> _Record excerpts_:
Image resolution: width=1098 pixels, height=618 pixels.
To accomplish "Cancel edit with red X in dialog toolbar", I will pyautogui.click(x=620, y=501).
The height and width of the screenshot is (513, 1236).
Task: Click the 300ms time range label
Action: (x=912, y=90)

> _Problem to solve_:
Your job is to output all of the material exactly.

> _Result for this task_:
Image resolution: width=1098 pixels, height=618 pixels.
To accomplish "Cancel edit with red X in dialog toolbar", I will pyautogui.click(x=620, y=501).
The height and width of the screenshot is (513, 1236).
Task: Click the 300ms time range label
Action: (x=912, y=90)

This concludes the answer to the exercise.